Chingiz Mustafayev (; born 11 March 1991) is an Azerbaijani singer, songwriter, and guitarist. He represented Azerbaijan in the Eurovision Song Contest 2019 with the song "Truth", finishing in eighth place.

Early life 
Mustafayev was born in Moscow and moved to his parents' native Qazax, Azerbaijan when he was six years old. He learned to play the guitar and started composing his own songs while still a young boy.

Career 
At age 13, he moved with his mother and his brother to Baku where he auditioned for the Azerbaijani version of Pop Idol in 2007. Mustafayev won the competition, and soon became a rising star in the Azerbaijani music industry. In 2013, he represented Azerbaijan internationally in the New Wave competition in Jūrmala, Latvia. He placed 11th overall and sang along with Polina Gagarina. Three years later, Mustafayev auditioned for the sixth season of The Voice of Ukraine, however he was eliminated in the subsequent Battle Round. Since then, Chingiz has performed with his group Palmas, which meld traditional Azerbaijani and Turkish folk sounds with flamenco guitar, rock, and pop twists. In early 2019, Chingiz released the single "Tənha gəzən".

* * *

Short problem ▸
Continue the biography of Chingiz Mustafayev from its last sentence.

Recorded data ▸
* * *

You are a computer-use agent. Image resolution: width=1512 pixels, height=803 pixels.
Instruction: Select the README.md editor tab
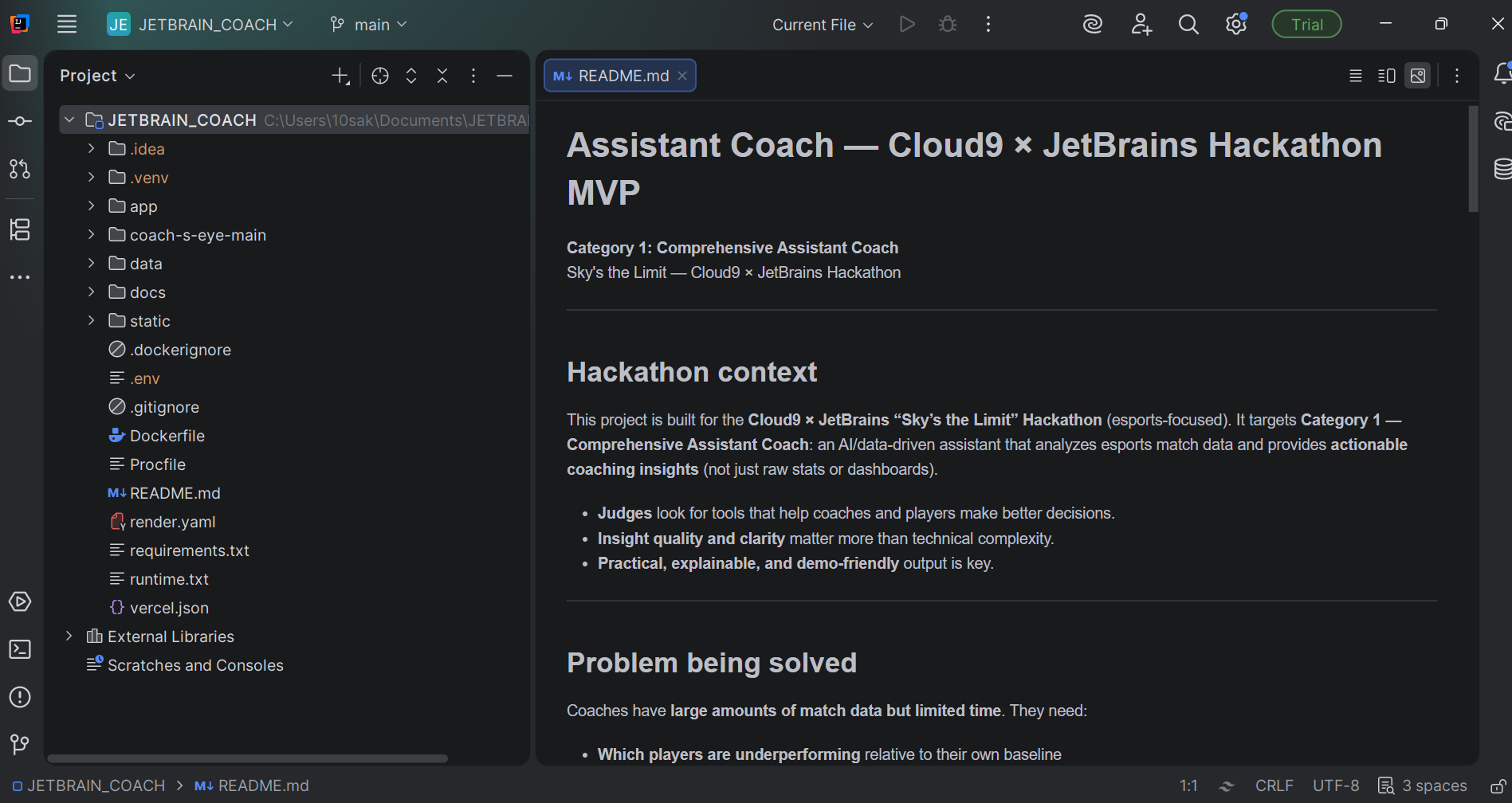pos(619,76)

* * *

Exercise response ▸
On 8 March 2019, it was confirmed that Chingiz would represent Azerbaijan in the Eurovision Song Contest 2019 with the song "Truth". He performed in the second semi-final on 16 May 2019 in Tel Aviv, Israel as 18th, closing the semi-final. He placed 5th with 224 points, thus qualifying for the grand final on 18 May 2019. In the final, he placed 8th in a field of 26 participants with 302 points.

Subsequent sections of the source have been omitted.